INPUT RECORDS:
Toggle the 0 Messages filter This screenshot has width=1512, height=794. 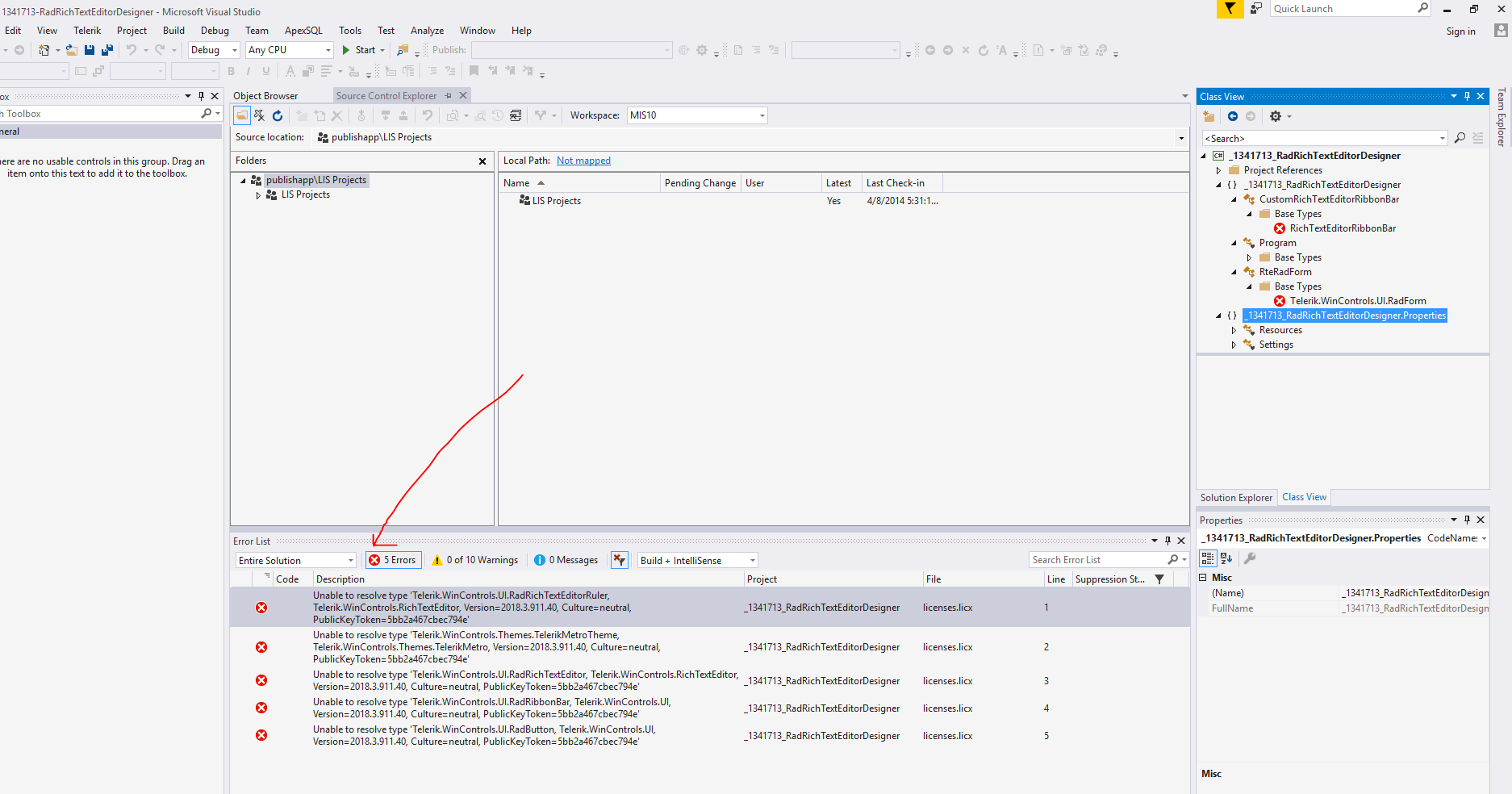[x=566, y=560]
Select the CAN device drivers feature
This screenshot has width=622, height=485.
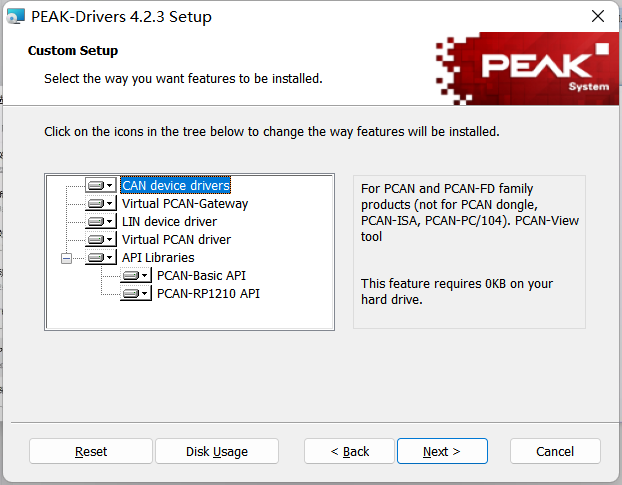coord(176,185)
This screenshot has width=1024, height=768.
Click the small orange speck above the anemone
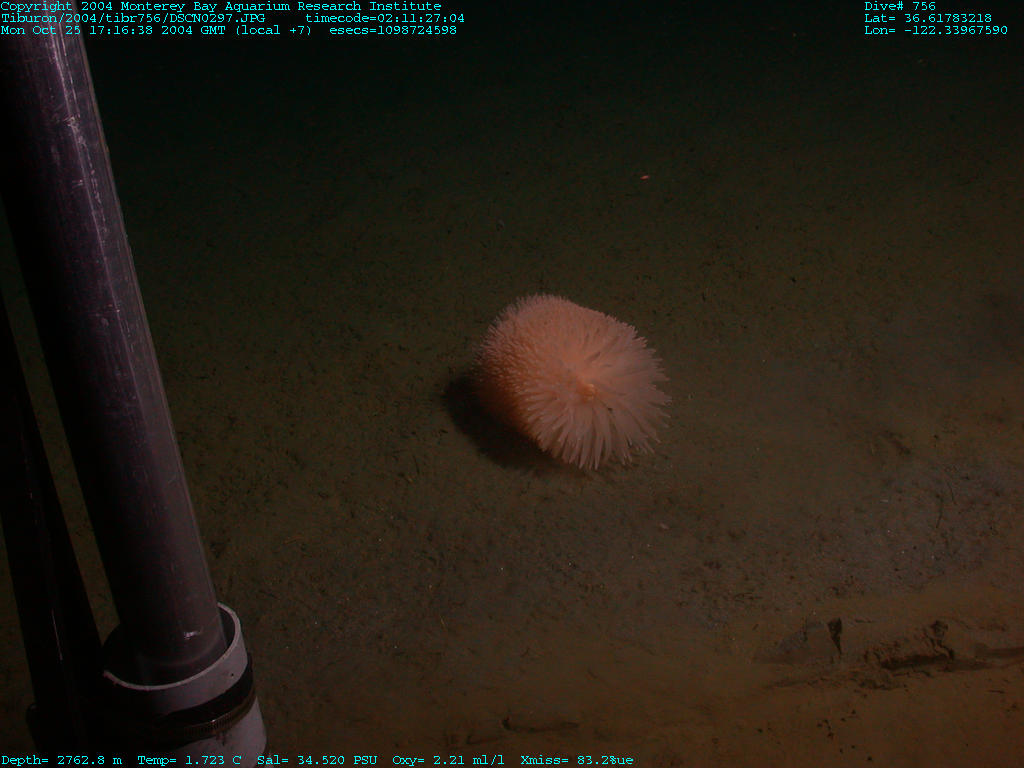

DIRECTIONS:
No pictures belong in the answer. It must repeat exactly the lines from the line with "This screenshot has width=1024, height=768." through the final line of the records.

WORKED SOLUTION:
This screenshot has width=1024, height=768.
Click the small orange speck above the anemone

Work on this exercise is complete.